How important is RSS to blogging?

[Image: Dilbert]RSS has been one of the central technologies to blogging since the very beginning. It’s one of the things that makes blogs stand out so clearly from sites that are simply “frequently updated web pages.”

It’s nearly impossible to keep up with all the news and information on the internet now without using some sort of RSS aggregator, or at least using a service that ports RSS feeds into daily digest e-mails. In most respects, blogging wouldn’t be blogging without RSS.

Which is why I’m always surprised when people cut their RSS feeds. It’s like neutering your pet. It makes your blog so much less potent when you essentially cut off a huge portion of your distribution.

Imagine a newspaper deciding that it was going to deliver only a list of their headlines, and if people wanted to read the articles they would have to go visit the downtown office.

The most recent example of this is The Dilbert Blog, which is in my blogroll and which I read religiously for years. About a month and a half ago Scott Adams decided that since he wanted to make money on ads and people were reading his blog via the feed instead of via the site (and therefore skipping the ads), he would truncate the feed so that people would have to visit his site to read the blog.
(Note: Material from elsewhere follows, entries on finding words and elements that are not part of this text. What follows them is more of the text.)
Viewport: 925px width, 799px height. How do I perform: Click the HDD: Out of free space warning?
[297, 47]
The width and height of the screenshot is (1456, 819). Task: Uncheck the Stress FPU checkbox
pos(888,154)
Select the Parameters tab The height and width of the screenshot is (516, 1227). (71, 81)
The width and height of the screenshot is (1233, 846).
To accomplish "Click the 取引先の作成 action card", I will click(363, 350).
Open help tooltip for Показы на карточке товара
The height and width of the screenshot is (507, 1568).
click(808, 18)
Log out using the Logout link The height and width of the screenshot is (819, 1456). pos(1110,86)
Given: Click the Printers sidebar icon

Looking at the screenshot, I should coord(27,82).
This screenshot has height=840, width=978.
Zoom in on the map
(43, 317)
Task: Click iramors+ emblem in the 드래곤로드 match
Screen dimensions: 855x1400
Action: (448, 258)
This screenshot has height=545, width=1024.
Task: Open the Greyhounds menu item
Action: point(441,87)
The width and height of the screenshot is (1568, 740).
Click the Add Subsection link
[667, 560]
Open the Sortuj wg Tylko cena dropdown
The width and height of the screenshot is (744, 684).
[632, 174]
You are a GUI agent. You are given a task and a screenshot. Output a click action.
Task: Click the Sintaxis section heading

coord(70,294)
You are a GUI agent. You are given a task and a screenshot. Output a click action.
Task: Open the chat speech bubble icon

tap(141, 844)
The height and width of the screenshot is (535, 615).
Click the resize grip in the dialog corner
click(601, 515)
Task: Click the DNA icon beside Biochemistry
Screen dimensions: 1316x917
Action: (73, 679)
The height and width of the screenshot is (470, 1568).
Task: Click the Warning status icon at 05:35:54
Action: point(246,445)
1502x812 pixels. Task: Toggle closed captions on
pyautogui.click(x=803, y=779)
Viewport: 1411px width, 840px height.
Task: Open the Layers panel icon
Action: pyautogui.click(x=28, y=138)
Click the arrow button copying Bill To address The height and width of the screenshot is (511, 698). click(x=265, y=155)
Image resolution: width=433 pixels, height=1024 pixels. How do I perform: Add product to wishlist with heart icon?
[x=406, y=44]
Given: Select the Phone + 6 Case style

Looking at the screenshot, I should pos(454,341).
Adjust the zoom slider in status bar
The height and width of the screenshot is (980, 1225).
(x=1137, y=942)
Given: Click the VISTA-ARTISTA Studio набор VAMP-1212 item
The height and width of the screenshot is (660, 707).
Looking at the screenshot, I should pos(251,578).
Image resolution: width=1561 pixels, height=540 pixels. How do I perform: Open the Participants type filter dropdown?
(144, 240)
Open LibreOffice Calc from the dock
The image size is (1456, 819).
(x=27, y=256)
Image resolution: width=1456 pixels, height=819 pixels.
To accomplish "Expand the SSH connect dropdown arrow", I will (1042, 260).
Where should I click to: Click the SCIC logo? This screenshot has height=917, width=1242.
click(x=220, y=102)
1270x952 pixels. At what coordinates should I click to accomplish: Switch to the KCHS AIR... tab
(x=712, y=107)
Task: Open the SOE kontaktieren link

The end result: I’ve read only four of his posts since then. FOUR. That’s about 10% of something where I used to read 100%.

And here’s the kicker: it’s not the ads. It’s the convenience. I have to go the site. Wait for it to load. I can’t read it with the rest of the blogs I read, I have to make a separate window, spend extra effort to read that blog individually. I can’t use google gears to read it in offline mode.

Basically, I have to drive over to Dilbert offices to read the damn thing. And it’s just not worth it anymore.

Stuff your RSS feed with ads, please, but don’t truncate your RSS feed. It defeats the whole purpose of blogging.